▸ DATA EXTRACTS:
-=-=-

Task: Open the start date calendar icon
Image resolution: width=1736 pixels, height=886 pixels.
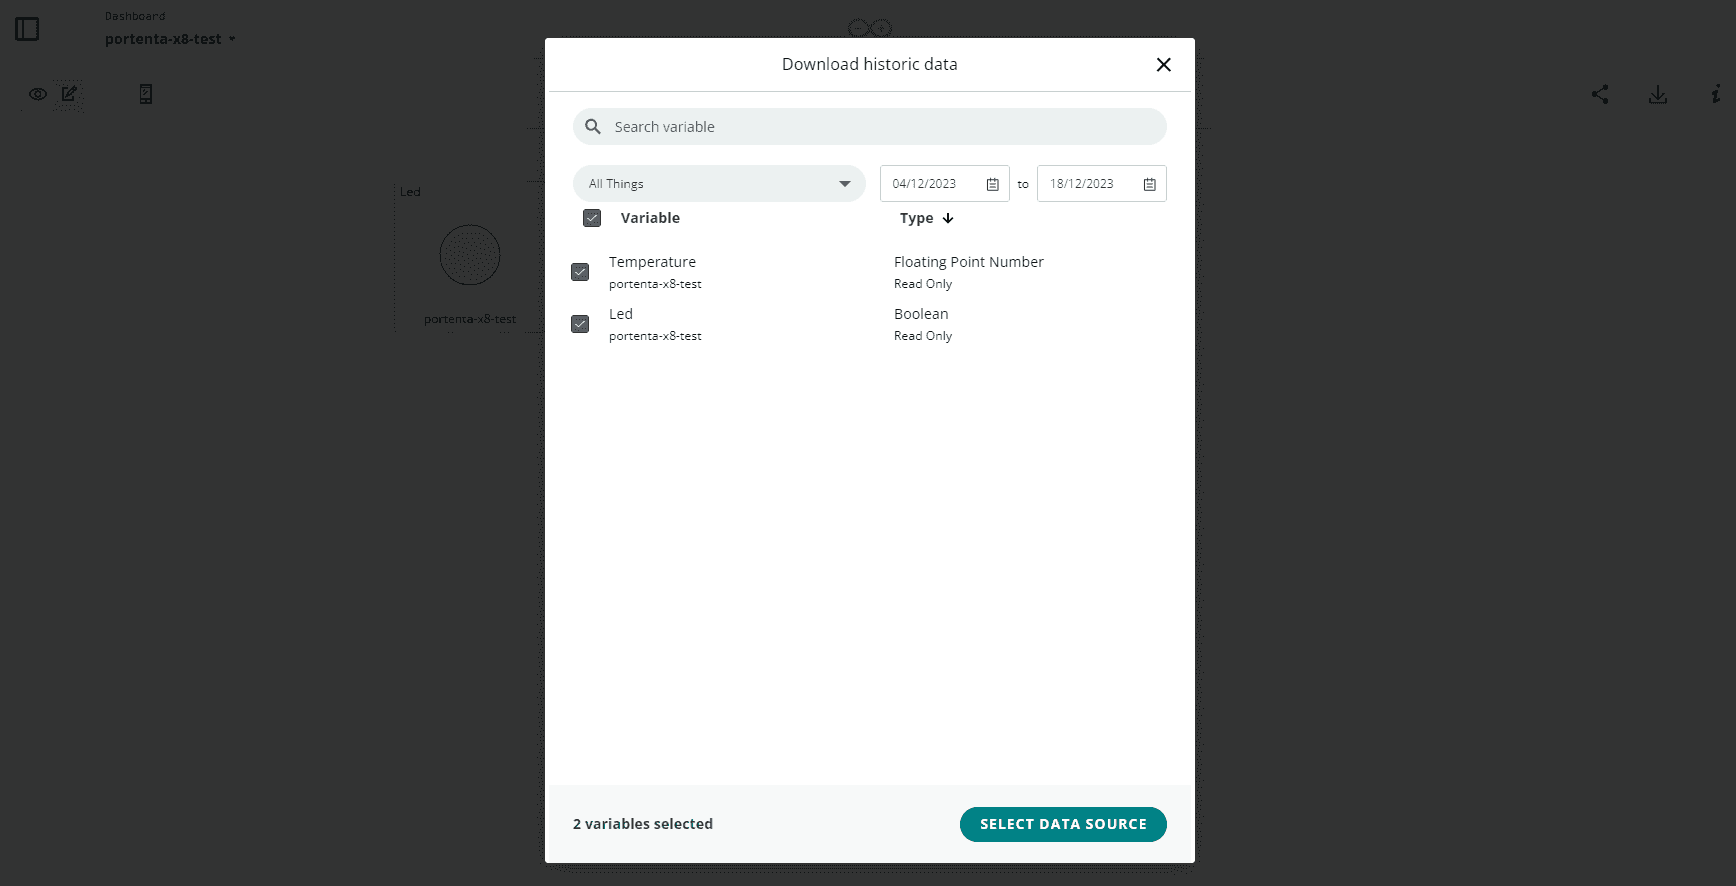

-=-=-

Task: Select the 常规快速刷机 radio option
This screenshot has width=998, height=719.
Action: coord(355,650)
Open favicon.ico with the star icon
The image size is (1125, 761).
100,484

-=-=-

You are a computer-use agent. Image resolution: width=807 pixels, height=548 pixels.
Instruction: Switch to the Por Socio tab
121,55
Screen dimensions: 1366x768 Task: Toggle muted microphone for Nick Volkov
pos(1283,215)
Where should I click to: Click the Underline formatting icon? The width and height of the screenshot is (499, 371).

-=-=-

▸ WORK REQUIRED:
In the entries above, find the line holding "Task: Open the start date calendar icon" and the line holding "Image resolution: width=1736", then retype exactly those two lines and every line between them, and nothing else.

▸ WRITTEN RESPONSE:
Task: Open the start date calendar icon
Image resolution: width=1736 pixels, height=886 pixels.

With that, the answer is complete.